REQUIREMENTS:
Print the following lines exactly as they appear.

Records from a data source
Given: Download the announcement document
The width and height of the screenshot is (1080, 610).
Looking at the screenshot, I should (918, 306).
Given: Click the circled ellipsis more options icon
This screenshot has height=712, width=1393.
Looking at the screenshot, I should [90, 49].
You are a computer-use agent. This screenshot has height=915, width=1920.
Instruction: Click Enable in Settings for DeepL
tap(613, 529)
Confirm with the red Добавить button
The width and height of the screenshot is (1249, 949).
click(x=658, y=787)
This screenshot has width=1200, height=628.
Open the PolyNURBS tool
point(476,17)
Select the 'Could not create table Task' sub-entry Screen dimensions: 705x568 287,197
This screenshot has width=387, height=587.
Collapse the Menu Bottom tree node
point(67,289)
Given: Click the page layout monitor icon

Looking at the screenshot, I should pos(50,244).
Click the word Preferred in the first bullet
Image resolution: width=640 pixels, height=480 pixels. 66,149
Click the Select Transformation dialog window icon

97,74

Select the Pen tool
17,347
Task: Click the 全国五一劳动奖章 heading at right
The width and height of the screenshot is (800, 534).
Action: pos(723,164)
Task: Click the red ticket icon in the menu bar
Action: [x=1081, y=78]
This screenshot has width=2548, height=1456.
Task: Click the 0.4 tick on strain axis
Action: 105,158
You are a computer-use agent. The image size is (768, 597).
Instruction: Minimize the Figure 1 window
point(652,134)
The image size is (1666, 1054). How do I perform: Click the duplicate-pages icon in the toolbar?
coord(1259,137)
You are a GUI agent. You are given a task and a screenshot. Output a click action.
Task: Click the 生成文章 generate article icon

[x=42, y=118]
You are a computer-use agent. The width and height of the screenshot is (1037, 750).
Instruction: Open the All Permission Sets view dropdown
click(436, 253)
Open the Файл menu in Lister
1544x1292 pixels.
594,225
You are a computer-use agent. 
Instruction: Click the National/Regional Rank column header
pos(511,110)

ANSWER FOR THIS EXERCISE:
Given: Download the announcement document
The width and height of the screenshot is (1080, 610).
Looking at the screenshot, I should (918, 306).
Given: Click the circled ellipsis more options icon
This screenshot has height=712, width=1393.
Looking at the screenshot, I should [90, 49].
You are a computer-use agent. This screenshot has height=915, width=1920.
Instruction: Click Enable in Settings for DeepL
tap(613, 529)
Confirm with the red Добавить button
The width and height of the screenshot is (1249, 949).
click(x=658, y=787)
This screenshot has width=1200, height=628.
Open the PolyNURBS tool
point(476,17)
Select the 'Could not create table Task' sub-entry Screen dimensions: 705x568 287,197
This screenshot has width=387, height=587.
Collapse the Menu Bottom tree node
point(67,289)
Given: Click the page layout monitor icon

Looking at the screenshot, I should pos(50,244).
Click the word Preferred in the first bullet
Image resolution: width=640 pixels, height=480 pixels. 66,149
Click the Select Transformation dialog window icon

97,74

Select the Pen tool
17,347
Task: Click the 全国五一劳动奖章 heading at right
The width and height of the screenshot is (800, 534).
Action: pos(723,164)
Task: Click the red ticket icon in the menu bar
Action: [x=1081, y=78]
This screenshot has width=2548, height=1456.
Task: Click the 0.4 tick on strain axis
Action: 105,158
You are a computer-use agent. The image size is (768, 597).
Instruction: Minimize the Figure 1 window
point(652,134)
The image size is (1666, 1054). How do I perform: Click the duplicate-pages icon in the toolbar?
coord(1259,137)
You are a GUI agent. You are given a task and a screenshot. Output a click action.
Task: Click the 生成文章 generate article icon

[x=42, y=118]
You are a computer-use agent. The width and height of the screenshot is (1037, 750).
Instruction: Open the All Permission Sets view dropdown
click(436, 253)
Open the Файл menu in Lister
1544x1292 pixels.
594,225
You are a computer-use agent. 
Instruction: Click the National/Regional Rank column header
pos(511,110)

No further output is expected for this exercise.